Having looked into this question, I came across this paper, where they mixed biotin labelled EGFR-mutant-specific oligonucleotide and isolated the target using streptavidin beads followed by real-time TaqMan PCR allowing a 40 fold increase in detection sensitivity of the mutant allele, suggesting that biotin does not effect nucleotides in PCR based experiments.
The life technologies webpage claims that Streptavidin-Coupled Dynabeads M-270 can be used in a PCR reaction as stated below although certain streptavidin-coupled beads can have an effect on the PCR reaction. Hence I do not think biotin itself would be a problem for an amplification reaction.
beads can be used directly in PCR, as they do not inhibit enzymatic reaction. Slight PCR-inhibition has been seen when 75–100 µg of Dynabeads® M-280 Streptavidin was used in 50 µL PCR reaction, and a concentration over 100 µg per 50 µL reaction seems to inhibit PCR completely. Dynabeads® M-270 Streptavidin do not show any inhibitory effect on PCR at these concentrations.

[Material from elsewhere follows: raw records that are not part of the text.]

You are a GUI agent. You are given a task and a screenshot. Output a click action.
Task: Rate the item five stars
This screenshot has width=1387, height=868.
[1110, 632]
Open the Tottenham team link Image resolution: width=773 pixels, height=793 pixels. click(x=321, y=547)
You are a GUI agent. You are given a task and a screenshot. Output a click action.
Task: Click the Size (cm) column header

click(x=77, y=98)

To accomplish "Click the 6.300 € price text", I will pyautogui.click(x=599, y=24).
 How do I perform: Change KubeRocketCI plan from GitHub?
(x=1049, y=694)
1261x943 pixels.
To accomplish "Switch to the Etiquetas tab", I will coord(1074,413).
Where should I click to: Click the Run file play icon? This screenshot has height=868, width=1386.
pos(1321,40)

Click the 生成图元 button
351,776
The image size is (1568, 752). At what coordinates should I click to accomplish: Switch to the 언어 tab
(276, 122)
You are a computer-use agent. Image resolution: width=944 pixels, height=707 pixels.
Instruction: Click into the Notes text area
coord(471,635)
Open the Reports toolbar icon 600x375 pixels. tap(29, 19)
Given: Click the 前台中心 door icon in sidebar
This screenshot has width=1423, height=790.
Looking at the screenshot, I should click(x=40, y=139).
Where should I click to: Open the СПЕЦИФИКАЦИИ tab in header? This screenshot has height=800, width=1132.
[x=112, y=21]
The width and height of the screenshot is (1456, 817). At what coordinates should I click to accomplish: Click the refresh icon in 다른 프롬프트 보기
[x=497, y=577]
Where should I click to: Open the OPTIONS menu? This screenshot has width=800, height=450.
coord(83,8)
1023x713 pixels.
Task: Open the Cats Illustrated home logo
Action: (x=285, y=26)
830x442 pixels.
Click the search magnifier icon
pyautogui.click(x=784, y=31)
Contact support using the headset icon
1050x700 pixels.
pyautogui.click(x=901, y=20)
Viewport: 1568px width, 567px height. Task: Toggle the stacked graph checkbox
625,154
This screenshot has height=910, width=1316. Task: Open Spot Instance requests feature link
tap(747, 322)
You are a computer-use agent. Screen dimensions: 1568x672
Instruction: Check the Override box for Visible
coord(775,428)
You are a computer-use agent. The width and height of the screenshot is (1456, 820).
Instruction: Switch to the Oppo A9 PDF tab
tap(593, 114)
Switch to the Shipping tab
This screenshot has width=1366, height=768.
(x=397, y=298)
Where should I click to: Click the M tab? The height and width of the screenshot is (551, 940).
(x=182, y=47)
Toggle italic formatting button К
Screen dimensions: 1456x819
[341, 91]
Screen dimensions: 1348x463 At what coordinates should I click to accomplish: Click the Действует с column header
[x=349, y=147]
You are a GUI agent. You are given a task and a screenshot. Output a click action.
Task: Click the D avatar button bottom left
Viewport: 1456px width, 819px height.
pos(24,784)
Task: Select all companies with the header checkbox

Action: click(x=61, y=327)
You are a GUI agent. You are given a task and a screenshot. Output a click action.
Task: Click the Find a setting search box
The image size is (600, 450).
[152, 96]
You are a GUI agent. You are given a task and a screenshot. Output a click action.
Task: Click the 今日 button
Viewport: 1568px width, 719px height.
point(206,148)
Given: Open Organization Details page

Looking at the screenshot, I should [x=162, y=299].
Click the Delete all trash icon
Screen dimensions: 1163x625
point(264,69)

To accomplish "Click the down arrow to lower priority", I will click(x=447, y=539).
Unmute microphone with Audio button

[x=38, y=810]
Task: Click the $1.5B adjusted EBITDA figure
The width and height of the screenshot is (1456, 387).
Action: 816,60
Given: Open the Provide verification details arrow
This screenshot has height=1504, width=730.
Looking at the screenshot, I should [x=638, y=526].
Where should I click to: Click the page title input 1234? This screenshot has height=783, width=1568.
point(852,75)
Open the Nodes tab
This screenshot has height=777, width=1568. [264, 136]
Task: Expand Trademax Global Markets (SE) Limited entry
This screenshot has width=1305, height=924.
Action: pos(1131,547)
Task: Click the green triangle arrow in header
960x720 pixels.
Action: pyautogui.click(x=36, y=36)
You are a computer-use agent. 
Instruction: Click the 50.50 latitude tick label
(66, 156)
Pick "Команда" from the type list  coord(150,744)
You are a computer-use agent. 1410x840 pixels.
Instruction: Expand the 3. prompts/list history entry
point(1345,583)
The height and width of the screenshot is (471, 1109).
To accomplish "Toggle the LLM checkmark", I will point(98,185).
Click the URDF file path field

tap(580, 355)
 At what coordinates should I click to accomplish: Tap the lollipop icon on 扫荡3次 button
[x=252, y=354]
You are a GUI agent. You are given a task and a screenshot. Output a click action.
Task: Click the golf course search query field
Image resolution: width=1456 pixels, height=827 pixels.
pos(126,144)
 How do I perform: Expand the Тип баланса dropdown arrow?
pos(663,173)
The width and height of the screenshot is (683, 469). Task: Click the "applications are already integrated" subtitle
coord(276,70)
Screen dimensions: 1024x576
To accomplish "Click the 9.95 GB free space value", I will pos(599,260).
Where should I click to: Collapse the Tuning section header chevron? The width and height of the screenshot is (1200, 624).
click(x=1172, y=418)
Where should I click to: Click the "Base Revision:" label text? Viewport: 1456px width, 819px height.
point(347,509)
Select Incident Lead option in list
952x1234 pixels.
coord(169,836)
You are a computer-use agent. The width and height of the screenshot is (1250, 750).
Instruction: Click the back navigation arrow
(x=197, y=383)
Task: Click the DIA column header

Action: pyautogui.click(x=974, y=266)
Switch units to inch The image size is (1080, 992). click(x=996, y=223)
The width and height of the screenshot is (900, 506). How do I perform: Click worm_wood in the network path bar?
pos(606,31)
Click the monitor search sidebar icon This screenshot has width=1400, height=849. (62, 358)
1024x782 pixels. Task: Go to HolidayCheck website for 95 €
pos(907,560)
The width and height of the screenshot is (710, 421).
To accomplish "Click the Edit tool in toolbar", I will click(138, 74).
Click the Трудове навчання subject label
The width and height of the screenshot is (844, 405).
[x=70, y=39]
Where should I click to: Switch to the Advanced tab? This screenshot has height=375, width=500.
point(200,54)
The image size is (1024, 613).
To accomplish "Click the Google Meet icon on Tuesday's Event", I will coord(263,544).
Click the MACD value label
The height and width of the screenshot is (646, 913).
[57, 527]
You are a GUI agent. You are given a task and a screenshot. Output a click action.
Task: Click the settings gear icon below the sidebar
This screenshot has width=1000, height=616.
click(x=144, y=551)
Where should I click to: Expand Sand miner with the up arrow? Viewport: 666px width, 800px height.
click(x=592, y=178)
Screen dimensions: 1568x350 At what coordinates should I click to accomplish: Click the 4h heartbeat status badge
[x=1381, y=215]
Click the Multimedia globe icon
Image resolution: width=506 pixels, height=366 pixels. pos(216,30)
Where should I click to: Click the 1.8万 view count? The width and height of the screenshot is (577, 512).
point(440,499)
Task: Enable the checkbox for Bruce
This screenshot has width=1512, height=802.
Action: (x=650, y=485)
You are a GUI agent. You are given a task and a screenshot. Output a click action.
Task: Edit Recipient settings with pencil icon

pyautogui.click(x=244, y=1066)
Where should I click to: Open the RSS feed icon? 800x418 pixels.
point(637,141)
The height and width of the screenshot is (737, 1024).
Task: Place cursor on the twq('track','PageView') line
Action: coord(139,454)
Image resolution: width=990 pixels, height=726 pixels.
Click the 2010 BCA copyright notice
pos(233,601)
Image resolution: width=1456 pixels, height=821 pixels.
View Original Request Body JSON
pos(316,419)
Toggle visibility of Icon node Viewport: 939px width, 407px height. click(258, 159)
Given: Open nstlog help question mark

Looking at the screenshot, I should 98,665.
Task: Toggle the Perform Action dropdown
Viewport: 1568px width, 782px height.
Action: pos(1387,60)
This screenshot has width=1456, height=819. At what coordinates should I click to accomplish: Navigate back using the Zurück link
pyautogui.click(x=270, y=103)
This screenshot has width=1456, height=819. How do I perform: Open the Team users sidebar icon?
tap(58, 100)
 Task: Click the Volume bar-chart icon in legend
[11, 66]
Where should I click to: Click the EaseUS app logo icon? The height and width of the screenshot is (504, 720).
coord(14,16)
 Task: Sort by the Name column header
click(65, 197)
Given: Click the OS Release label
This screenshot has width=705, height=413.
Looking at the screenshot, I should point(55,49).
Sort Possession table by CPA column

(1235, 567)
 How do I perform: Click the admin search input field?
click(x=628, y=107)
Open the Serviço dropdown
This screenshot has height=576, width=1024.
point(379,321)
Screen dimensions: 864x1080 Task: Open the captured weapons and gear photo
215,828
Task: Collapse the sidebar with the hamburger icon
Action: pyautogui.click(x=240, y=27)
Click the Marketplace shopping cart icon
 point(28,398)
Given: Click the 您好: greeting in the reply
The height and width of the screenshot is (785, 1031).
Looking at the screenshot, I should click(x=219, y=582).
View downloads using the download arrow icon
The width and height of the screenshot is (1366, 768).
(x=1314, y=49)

In fact you can buy kits such as this where you can generate/incorporate biotin into your RNA of interest for any purpose. The use of biotin and its incorporation into nucleotides seems prevalent in the literature and there are even kits for this purpose hence you should be on the safe side with your biotin labelled RNA experiments. I think the biggest challenge in RNA work is to keep it from degradation, which as far as I know is achieved through maintenance at -80 oC.